How many pop divas to take to remake “Lady Marmalade”?
In 1975, Patti LaBelle, Nona Hendryx and Sarah Dash, performing as Labelle, turned the risqué (for its time) funk potboiler into one of the decade’s most distinctive hits, which topped the Billboard Hot 100 for a week that March.
Twenty-six years later, four of the brashest stars of the 2000s, Christina Aguilera, P!nk, Lil’ Kim and Mya, plus Missy Elliott (who produced the track with Rockwilder and Ron Fair and raps on it), rerecorded “Lady” and duplicated its chart success atop the Hot 100.
The remake, which was featured on the soundtrack to the Baz Luhrmann-directed musical film Moulin Rouge!, spent its first of five weeks at No. 1 on the June 2, 2001, Hot 100. The song also won the Grammy Award for best pop collaboration with vocals in 2002, and its burlesque-style music video (with a cameo by Elliott) won video of the year at the 2001 MTV Video Music Awards.
Written by Bob Crewe and Kenny Nolan (and inspired by New Orleans sex workers), “Lady Marmalade” is one of nine songs to top the Hot 100 in both its original iteration and reworked form; the latter’s lyrics were altered slightly to fit the movie’s premise.
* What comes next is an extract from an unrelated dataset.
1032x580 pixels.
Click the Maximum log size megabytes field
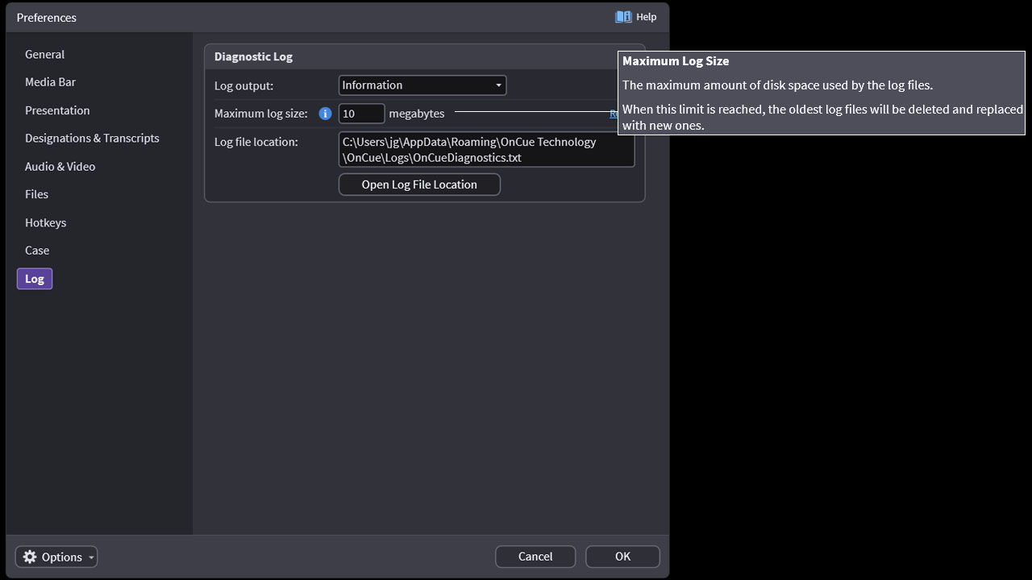361,114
The track became Lil’ Kim and Mya’s first (and, so far, sole) Hot 100 No. 1, P!nk’s first of four and Aguilera’s fourth of five.
Twenty years later, no song credited to four women has since topped the Hot 100. Five entries each by a trio of women have since hit the top 10, most recently Ariana Grande’s “34+35,” featuring Doja Cat and Megan Thee Stallion, in January 2021.